Amazingly, we are still hearing that the indictments of Donald Trump in Manhattan are the least important of the four sets of charges against the former president. Okay, in some ways they are. They don’t involve the insurrection, the attempt to steal the 2020 election or the theft of hundreds of classified documents.
But in other key ways, the Manhattan trial starting April 15 is the most important: Trump’s actions may have altered the outcome of the 2016 election; it may be the only trial reaching completion before November; these offenses cannot be pardoned by Trump or another Republican president; and a conviction in Manhattan could have a substantial impact on the 2024 election.
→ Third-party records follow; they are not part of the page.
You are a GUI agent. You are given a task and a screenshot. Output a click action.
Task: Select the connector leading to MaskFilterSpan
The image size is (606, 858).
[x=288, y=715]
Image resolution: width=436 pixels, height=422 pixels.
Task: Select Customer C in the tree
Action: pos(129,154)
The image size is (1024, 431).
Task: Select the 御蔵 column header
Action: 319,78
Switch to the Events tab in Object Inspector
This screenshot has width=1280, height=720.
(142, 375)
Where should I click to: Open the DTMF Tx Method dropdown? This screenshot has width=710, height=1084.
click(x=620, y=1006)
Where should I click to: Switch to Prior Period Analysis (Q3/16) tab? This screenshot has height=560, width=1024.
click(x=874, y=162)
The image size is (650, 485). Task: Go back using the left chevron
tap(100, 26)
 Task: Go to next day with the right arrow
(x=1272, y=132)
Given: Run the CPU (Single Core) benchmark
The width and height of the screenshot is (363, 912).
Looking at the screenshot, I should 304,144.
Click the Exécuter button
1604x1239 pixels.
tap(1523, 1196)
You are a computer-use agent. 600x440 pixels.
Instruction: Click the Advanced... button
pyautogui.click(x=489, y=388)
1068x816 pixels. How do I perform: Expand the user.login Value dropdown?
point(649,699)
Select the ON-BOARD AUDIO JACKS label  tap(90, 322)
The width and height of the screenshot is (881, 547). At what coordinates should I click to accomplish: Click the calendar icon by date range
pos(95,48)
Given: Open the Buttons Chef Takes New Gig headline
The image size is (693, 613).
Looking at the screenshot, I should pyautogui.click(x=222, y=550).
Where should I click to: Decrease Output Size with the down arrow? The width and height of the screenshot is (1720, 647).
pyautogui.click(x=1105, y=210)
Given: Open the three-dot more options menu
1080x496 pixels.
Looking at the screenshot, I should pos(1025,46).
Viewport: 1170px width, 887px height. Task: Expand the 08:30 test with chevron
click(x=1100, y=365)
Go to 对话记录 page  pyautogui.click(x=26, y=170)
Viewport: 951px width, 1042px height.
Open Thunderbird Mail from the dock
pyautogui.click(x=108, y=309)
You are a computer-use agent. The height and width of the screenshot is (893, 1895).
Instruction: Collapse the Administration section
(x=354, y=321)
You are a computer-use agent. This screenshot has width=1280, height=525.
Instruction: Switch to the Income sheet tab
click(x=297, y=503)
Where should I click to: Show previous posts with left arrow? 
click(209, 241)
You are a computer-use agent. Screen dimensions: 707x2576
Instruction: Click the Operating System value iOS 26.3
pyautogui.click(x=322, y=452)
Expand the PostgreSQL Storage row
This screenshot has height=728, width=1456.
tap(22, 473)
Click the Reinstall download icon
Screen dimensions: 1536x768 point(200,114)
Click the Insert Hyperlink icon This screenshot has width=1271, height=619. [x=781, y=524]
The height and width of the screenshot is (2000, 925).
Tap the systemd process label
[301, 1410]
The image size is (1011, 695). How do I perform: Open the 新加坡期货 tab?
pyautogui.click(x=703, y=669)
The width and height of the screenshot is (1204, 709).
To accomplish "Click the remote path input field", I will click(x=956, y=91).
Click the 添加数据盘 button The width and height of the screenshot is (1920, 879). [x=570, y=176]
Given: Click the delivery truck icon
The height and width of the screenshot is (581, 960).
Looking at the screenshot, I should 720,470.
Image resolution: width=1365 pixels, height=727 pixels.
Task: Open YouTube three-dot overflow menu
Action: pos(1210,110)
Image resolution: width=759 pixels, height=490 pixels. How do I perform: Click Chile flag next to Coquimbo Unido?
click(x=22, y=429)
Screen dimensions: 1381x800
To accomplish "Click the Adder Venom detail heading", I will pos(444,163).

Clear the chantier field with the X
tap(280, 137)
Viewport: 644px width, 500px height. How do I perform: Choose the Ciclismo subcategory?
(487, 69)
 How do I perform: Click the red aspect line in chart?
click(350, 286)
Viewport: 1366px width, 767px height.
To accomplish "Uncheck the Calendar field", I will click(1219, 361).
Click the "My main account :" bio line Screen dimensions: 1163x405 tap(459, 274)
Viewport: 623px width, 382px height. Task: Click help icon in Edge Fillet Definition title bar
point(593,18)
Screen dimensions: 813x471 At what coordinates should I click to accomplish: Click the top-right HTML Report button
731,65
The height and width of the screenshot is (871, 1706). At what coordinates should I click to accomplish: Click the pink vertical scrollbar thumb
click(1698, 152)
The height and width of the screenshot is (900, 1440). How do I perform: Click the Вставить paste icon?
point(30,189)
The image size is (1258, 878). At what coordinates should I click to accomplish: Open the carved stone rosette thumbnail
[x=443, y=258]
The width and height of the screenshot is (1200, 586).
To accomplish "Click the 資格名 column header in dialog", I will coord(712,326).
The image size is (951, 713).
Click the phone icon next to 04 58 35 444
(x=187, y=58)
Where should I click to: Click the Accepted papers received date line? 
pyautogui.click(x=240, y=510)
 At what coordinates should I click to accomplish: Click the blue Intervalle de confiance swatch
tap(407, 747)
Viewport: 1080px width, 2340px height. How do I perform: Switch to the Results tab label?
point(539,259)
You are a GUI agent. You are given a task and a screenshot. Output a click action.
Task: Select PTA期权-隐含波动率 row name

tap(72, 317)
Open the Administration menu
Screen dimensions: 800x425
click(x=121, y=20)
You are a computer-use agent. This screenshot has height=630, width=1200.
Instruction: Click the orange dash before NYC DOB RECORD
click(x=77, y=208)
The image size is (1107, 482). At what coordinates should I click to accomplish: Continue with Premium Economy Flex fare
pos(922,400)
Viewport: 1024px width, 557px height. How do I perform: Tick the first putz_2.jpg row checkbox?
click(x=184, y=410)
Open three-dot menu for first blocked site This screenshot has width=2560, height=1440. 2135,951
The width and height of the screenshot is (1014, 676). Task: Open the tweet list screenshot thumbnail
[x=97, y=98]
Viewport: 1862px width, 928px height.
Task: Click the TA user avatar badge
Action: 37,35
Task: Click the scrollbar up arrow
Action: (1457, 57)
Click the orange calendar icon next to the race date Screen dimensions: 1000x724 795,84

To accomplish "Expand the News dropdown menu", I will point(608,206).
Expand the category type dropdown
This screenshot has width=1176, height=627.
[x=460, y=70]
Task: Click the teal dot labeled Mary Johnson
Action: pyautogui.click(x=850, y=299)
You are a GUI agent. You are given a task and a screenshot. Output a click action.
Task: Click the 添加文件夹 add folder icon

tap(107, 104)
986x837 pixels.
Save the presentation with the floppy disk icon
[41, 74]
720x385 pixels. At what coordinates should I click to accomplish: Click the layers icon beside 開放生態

This case is not, at its core, about hush money payments to an adult film actress. Those are the elemental facts, but they are not the essence of the charges. The Manhattan indictments revolve around Trump’s effort to keep the salacious story from damaging his electoral chances in the 2016 campaign’s final days, in violation of tax and campaign finance laws.
Let’s review. In October 2016, Trump was reeling from the release of the devastating “Access Hollywood” tape, where he boasted about grabbing women between their legs because, in his words, “when you’re a star, they let you do it.” The country was outraged. His support was crumbling. Key Republican elected officials announced they wouldn’t support him.
But on the very same day the video became public, WikiLeaks released a huge tranche of emails connected to Hillary Clinton. The country’s attention was drawn away from the Trump tape as the press focused relentlessly on the Clinton team emails, the disclosure of which was a central part of Russia’s interference in the 2016 election.
Still, the anger over the “Access Hollywood” tape remained a potential threat to the Trump campaign. All the while, Stephanie Clifford — aka Stormy Daniels — with whom Trump had an extramarital affair in 2006, had begun to feel threats to her safety and that of her child. “Going public, she came to believe, would protect her and her family,” wrote Olivia Nuzzi in a profile of Daniels. “At least if something tragic happened — a single-car crash, an ‘overdose,’ a gas-leak explosion — there would be a record of her accusations. There would be cause for suspicion.”
Daniels had intended to come forward and reveal her affair with Trump in the hope that publicity would serve as a means of protection. But instead of a highly public revelation, she accepted a $130,000 payment and agreed to remain silent in the belief that it would protect her family.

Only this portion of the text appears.